Шура уходит, не оглядываясь на баб. Опять нет от Антона письма!
— Схлестнулась! — негромко говорит озорная баба Дуняша. — Шурка-то Листровая, схлестнулась!
— Ясно, схлестнулась. От мужа писем нет, что ж ей, так вековать?
— А он ничего, Егор-то, складный, — говорит Калистратовна. Письмо она спрятала и несет в правление колхоза. Там прочитают.
Шура переходит дорогу. У ворот зернового двора лежат быки. Это соседний колхоз привез хлеб. Морды быков омывает свежий воздух, который уже струится по земле, как ручей. Куры подбирают просыпанное зерно. Вокруг кур ходят молоденькие петушки.
Шура идет, опустив голову. Из ворот выходят бабы. Они смотрят ей вслед:
— Схлестнулась!
Из своей избы выходит Маврина. Она не колхозница, так живет в колхозе. У нее на воротах три замка, как на лабазе. Она тоже смотрит вслед Шуре. Губы у Маврины как щель, прорезанная в лице. Над верхней губой черноволосая бородавка.

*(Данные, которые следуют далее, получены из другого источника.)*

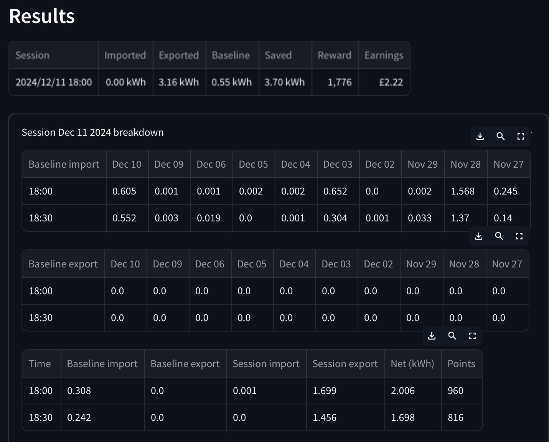
Task: Expand Baseline export table to fullscreen
Action: tap(519, 236)
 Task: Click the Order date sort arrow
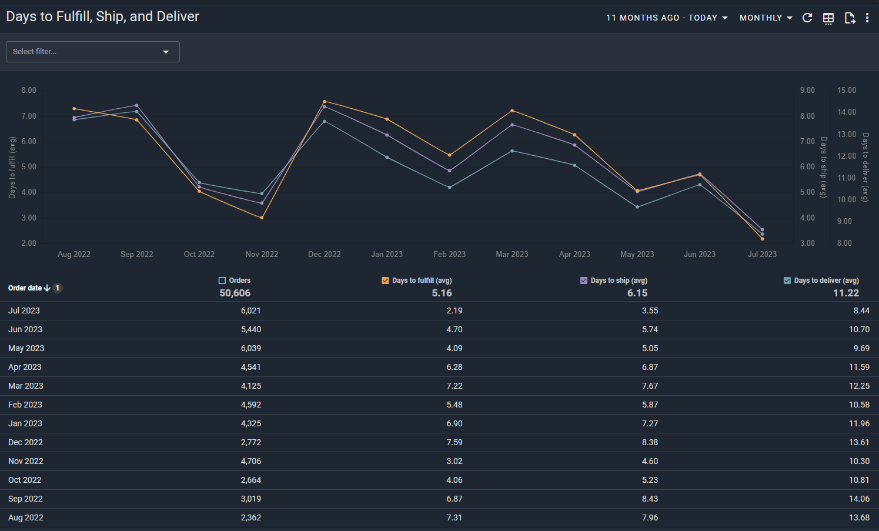pos(47,288)
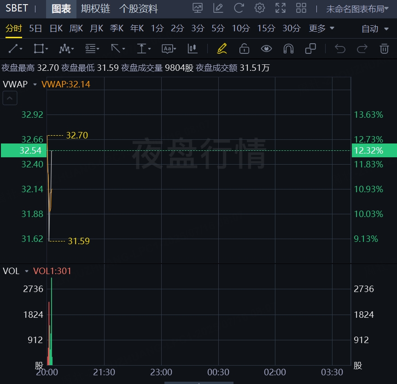
Task: Undo the last drawing action
Action: pos(340,49)
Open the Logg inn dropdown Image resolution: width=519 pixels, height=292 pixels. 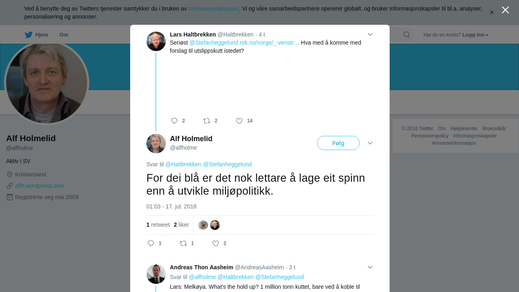(475, 35)
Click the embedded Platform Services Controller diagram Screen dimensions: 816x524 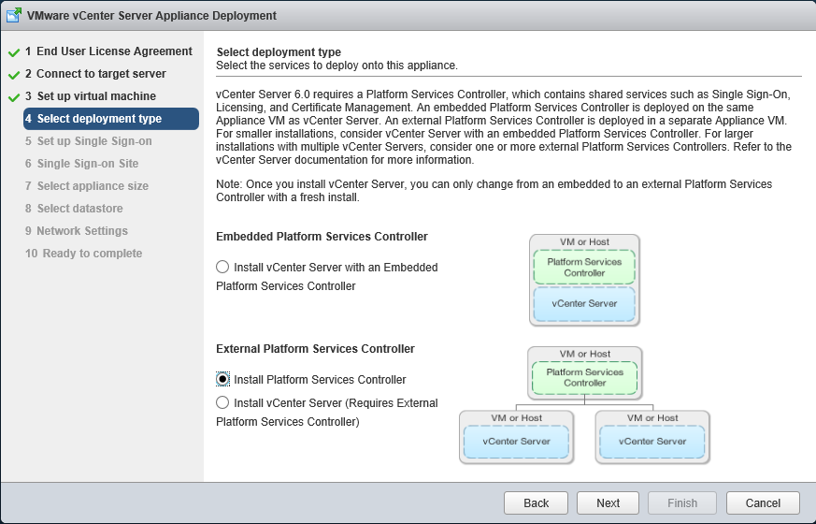tap(584, 280)
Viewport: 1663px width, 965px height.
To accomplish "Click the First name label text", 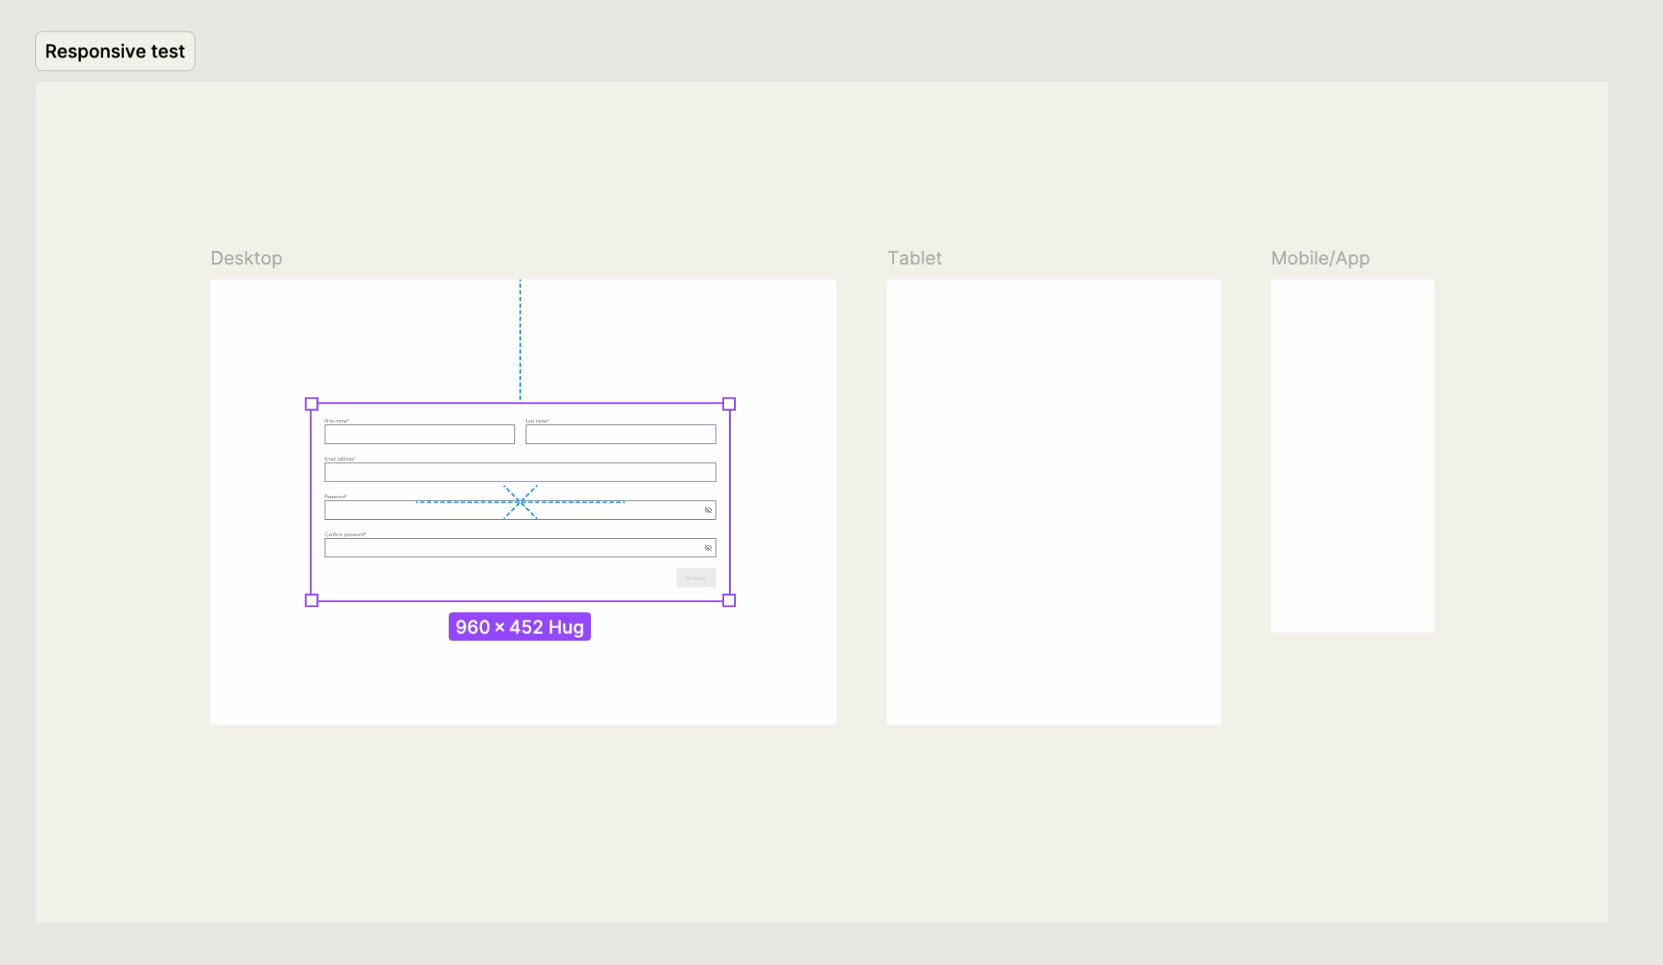I will point(336,421).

Шура оборачивается. Она упирает руки в бока.
— А что? — говорит она Маврине. — Завидно? Ты и в девках, говорят, была усатой! Ни мужик, ни баба!
Шура тяжело дышит. Она задыхается от гнева…
— Калека безрукий! — кричит Шура. Она уже стоит посреди своего двора. — Навязался на мою жизнь!
По двору катится ведро. Это Шура отшвырнула его пинком. Ведро громыхает и катится прямо под ноги Егору.
Егор оторопел. Он ничего не понимает.
— Срамят меня бабы! Да разве ж я с тобой сплю?! — кричит Шура.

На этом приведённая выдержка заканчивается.